When the economy busts, the too-big-to-fail banks are bailed out while the people on the ground are left homeless. When the economy is booming, the mega-corporations continue to extract money from the people through a number of different corporate welfare schemes.
In fact, in places like New York, we give out more than $8 billion a year under 48 different types of corporate welfare programs, one of the highest dollar amounts in the nation and, according to economists, the worst in return on investment (ROI).

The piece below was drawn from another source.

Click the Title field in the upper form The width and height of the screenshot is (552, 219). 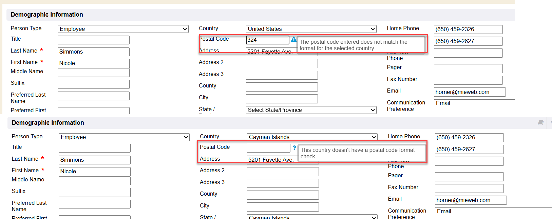(x=93, y=40)
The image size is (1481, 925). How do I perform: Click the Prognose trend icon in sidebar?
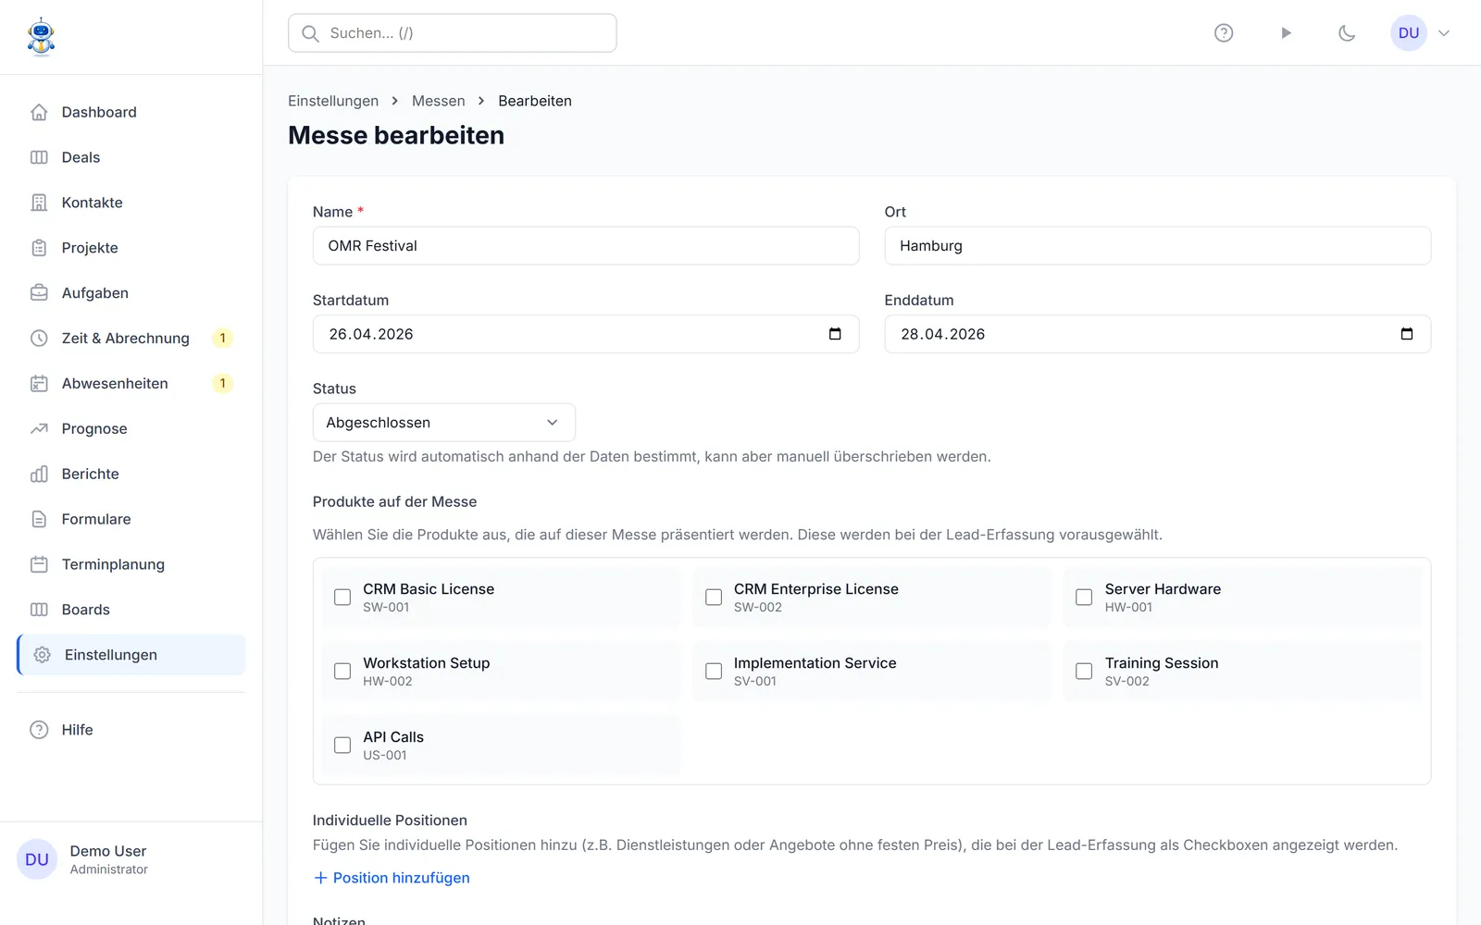point(39,428)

One of the main reasons why the ROI is horrendous is that there is no statistical correlation between corporate welfare and economic growth. When Gov. Andrew Cuomo signs off on $3 billion in taxpayers’ money to a super-monopoly like Amazon, that money is most likely auctioned off, repackaged and refinanced to a third-party investor to liquidate the 10-year deal into a payout for Jeff Bezos. In other words, Bezos can sell the incentive package for $1 billion today to an investor who’s willing to pay that now and collect $3 billion in 10 years, netting a profit of $2 billion — a win-win for billionaires.
Let’s stop this scam and put that money back where it belongs: in the pockets of the people.
This is not just a plea for compassion. Major economists like Stephanie Kelton and Marshall Steinbaum showed in their study “The Macroeconomic Effects of Student Debt Cancellation” that when we liberate working and middle-class families from debt, the GDP and employment rate go up. Various socioeconomic factors like family formation and home buying will pick up as well, adding to the strength and resilience of local economies.
Some might argue that if we don’t pay Jeff Bezos the money, he won’t bring all his “tech jobs” to New York. My response would be that if we liberate working-class people from personal debt instead, we will see a noticeable rise in small-business formation, leading to even more local job growth.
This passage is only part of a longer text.